Start of Provided text
Wake up. Prepare for the patients of the day: past medical history, medications, recent notes, labs, vaccines due, establish a plan. Next patient. Rinse and repeat.
As a medical student training by telemedicine in the era of COVID-19, I have come to find that providing comprehensive patient care can be difficult over a camera. When there are 20 patients to squeeze into the day, quantity demands efficiency. For me, this has meant: address the chief complaint, review the chronic medical conditions, ensure the patient is on the appropriate medication, encourage adherence, order the appropriate labs, refer to the necessary specialist and follow up regularly. While treating patient care like an assembly line does make for quick work, it often overlooks essential components of the underlying social determinants driving health outcomes. Social determinants are the conditions in the environment in which people are born, live, work, play, worship and age that affect their risk for certain diseases and health outcomes.
I have had the privilege of spending this past month working closely with patients during my third-year family medicine clerkship on our Mobile Health Clinic. This service is essentially a bus with two examination rooms and access to basic testing (e.g. blood work, urinalysis, ECG, pap smear). The population of patients we work with is mostly uninsured, undocumented and high risk.
End of Provided text
Start of Provided data
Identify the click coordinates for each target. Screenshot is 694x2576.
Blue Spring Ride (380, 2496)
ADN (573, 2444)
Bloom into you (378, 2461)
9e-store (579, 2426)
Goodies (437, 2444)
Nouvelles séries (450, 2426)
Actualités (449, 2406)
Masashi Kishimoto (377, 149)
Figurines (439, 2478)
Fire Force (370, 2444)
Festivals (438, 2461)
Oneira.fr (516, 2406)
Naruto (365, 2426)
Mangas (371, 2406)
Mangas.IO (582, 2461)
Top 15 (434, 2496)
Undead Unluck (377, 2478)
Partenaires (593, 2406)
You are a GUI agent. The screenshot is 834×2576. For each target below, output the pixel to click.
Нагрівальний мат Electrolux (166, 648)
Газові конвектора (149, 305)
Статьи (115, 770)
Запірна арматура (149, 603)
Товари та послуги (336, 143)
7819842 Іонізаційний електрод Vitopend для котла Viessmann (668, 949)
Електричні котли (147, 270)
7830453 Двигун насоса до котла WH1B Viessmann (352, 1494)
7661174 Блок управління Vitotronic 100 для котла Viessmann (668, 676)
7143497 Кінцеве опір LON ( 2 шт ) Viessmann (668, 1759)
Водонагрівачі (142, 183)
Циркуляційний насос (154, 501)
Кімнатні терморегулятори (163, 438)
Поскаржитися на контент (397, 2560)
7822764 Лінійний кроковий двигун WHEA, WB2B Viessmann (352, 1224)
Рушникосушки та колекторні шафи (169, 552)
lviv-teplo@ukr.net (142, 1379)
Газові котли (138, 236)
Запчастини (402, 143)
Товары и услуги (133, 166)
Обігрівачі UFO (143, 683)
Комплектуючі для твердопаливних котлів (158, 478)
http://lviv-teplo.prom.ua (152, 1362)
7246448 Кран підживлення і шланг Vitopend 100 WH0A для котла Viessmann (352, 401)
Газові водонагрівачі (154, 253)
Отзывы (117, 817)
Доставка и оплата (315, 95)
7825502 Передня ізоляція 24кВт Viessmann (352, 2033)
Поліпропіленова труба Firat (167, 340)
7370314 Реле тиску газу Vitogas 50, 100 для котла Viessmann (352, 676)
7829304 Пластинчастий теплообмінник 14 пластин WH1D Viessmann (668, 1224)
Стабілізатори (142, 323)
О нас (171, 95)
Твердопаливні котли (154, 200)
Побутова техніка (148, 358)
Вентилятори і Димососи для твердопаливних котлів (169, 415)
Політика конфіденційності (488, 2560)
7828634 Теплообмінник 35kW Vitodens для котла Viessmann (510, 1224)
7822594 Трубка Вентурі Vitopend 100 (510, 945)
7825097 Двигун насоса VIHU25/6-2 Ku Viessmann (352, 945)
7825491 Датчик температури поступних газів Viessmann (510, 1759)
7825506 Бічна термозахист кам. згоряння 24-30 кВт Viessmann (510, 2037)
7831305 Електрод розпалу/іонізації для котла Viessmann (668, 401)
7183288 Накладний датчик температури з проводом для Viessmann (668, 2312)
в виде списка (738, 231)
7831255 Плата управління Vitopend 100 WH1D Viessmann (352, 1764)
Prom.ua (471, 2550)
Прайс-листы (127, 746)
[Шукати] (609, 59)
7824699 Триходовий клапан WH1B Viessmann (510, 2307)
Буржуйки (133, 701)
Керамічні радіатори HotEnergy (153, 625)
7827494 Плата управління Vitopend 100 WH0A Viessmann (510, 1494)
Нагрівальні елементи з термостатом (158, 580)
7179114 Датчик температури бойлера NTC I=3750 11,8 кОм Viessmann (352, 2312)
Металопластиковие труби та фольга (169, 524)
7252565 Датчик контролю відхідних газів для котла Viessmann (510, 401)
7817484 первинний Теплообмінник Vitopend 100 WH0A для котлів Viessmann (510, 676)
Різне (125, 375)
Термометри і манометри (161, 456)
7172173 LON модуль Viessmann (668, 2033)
End of Provided data
Exercise: Copy out the medical student's account above word for word, everything from "Wake up. Prepare" down to "Rinse and repeat.".

Response to the exercise:
Wake up. Prepare for the patients of the day: past medical history, medications, recent notes, labs, vaccines due, establish a plan. Next patient. Rinse and repeat.